La localisation du SIP « Oxylane » est donc en contradiction totale avec ces objectifs et ces prescriptions.
Où en est la procédure ?
Depuis le dépôt de notre requête, le 11 juin 2019, la Communauté de communes n’a encore fourni aucun mémoire en défense. Son avocat vient d’être mis en demeure de le faire, le 6 novembre, dans un délai de 30 jours.
Nous attendons avec sérénité les arguments de la Communauté de Communes !
Quelles seront les conséquences ?
Si le Tribunal Administratif – voire la Cour Administrative d’Appel le cas échéant – nous donne raison, la délibération d’approbation du SCOT sera partiellement annulée. Cette annulation obligerait la Communauté de Communes à réviser le SCOT, en retirant le projet Oxylane de ce document. De plus, cette annulation partielle rendrait justice aux centaines de personnes qui se sont exprimées contre le projet Oxylane lors de l’enquête publique sur le SCOT, en pointant ses incohérences, et dont l’avis n’a pas été entendu.

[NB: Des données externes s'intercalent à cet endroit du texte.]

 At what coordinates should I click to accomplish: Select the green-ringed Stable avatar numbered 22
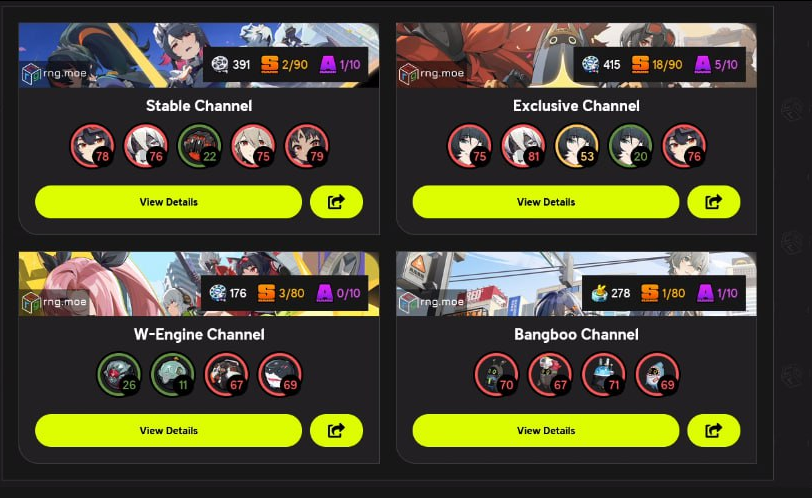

Est-ce que cela serait suffisant pour empêcher le projet de se réaliser, si les autres recours (permis d’aménager, autorisation préfectorale « loi sur l’eau ») n’aboutissaient pas ? Juridiquement probablement pas ! Mais ce jugement constituerait un désaveu sévère des élus du Grand Pic Saint-Loup, ayant approuvé ce Schéma de Cohérence Territoriale devenu incohérent,
Et ce serait, de toute façon, une reconnaissance supplémentaire du bien-fondé de notre combat, mené depuis plus de cinq ans.
En attendant la réponse (d’ici quelques mois?) restons mobilisés.
Continuez et amplifiez votre soutien (pétition, souscription, actions citoyennes, etc), pour sauver ces terres agricoles de proximité, qui sont notre bien commun.